Si può guarire da questa sindrome? Un bambino con ADHD diventerà un ‘ragazzo difficile’?
“Si può guarire, ma per ottenere risultati significativi è necessario intervenire il prima possibile. Un bambino con una diagnosi di ADHD può diventare un ragazzo difficile se non si fa niente per trattare il problema attraverso un approccio terapeutico individuale o familiare. Infatti, l’impulsività, il prediligere le sfide e le situazioni pericolose da parte di questi bambini potranno portarli ad avere diversi problemi in adolescenza: dipendenza da sostanze e da alcool, oppure, la devianza verso l’illegalità e la delinquenza”.
Molti psicoterapeuti e pedagogisti mettono in relazione l’aumento di queste diagnosi con una mancanza di autorevolezza da parte delle famiglie. Lei che cosa ne pensa?

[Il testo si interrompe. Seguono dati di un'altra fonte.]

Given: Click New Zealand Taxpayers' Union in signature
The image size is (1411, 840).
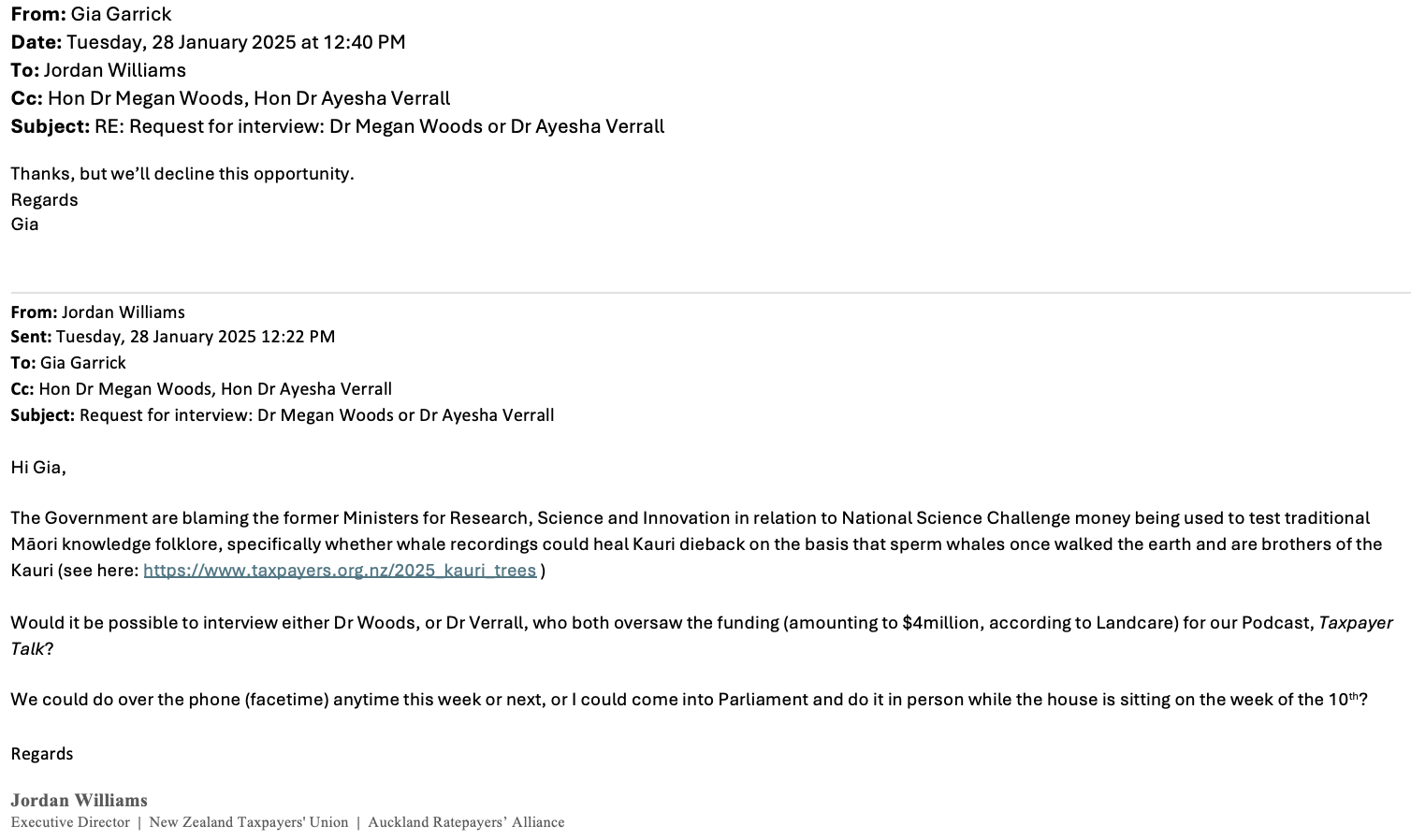Looking at the screenshot, I should pos(248,822).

“Sicuramente si sta assistendo ad un cambiamento significativo nella struttura della famiglia in questi ultimi anni. Le separazioni più frequenti, il conflitto e il disaccordo tra i genitori, l’adozione di uno stile educativo più lassista, hanno portato all’aumento di problemi di questo genere. Spesso i genitori non riescono a trovare una stessa linea educativa nei confronti dei figli e ciò che viene trasmesso al bambino è il messaggio che può fare tutto e il contrario di tutto. L’incoerenza che spesso caratterizza gli interventi educativi porta il bambino a confondersi continuamente, a non sapere più come dovrà comportarsi e distinguere ciò che è giusto da ciò che non lo è. A volte capita che l’operato degli insegnanti venga squalificato dai genitori in presenza dei figli. Questo non fa che legittimare un loro atteggiamento sfidante e poco rispettoso nei confronti dell’autorità scolastica. Gli stili educativi differenti tra i genitori e tra famiglia e scuola alimenta la disorganizzazione e il caos mentale nel bambino, dandogli l’idea di poter fare tutto ciò che vuole, tanto tutto è lecito, non permettendogli di interiorizzare delle regole e di darsi dei limiti”.

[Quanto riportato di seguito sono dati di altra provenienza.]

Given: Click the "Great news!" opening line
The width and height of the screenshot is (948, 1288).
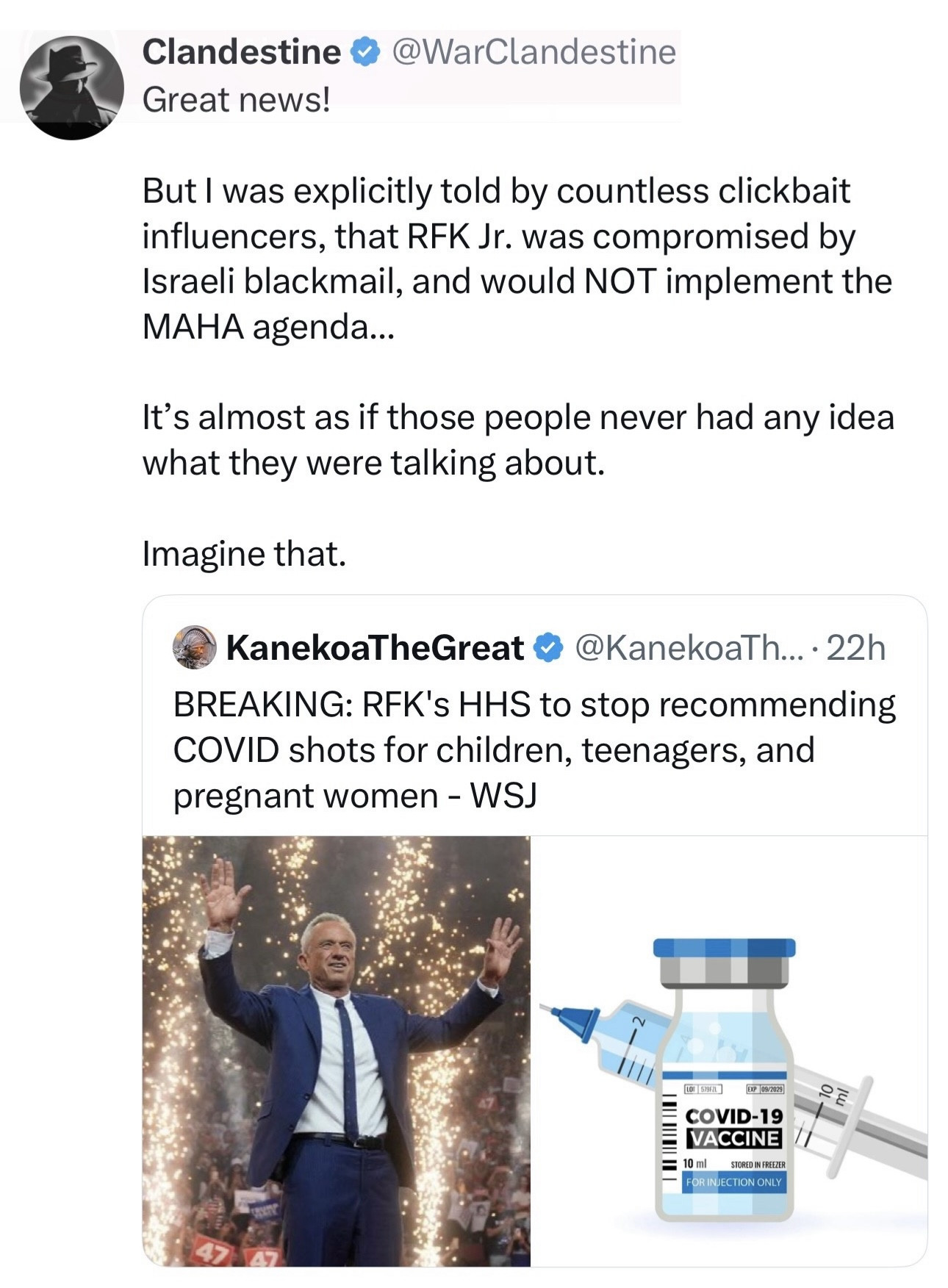Looking at the screenshot, I should (x=236, y=100).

Le cause del disturbo da iperattività sono solo psicologiche oppure c’è anche una base fisiologica? E’ vero che all’estero, per esempio negli Stati Uniti, vengono prescritti farmaci fin dalla tenera età?
“Non sono ancora state individuate le cause di questo disturbo. Alcuni studi mettono in evidenza la base genetica del problema, altri il fatto di aver subito traumi, violenze o maltrattamenti nei primissimi anni di vita. Anche lo stress materno viene correlato all’insorgere del disturbo. È vero che vengono prescritti farmaci, degli psicostimolanti, che riducono l’iperattività e migliorano i livelli di attenzione. Ovviamente il farmaco non è sufficiente, ma occorre affiancarlo ad un intervento di tipo psicoeducativo: terapia comportamentale per il bambino, Parent Training per i genitori, training con gli insegnanti con interventi integrati tra il contesto familiare e scolastico”.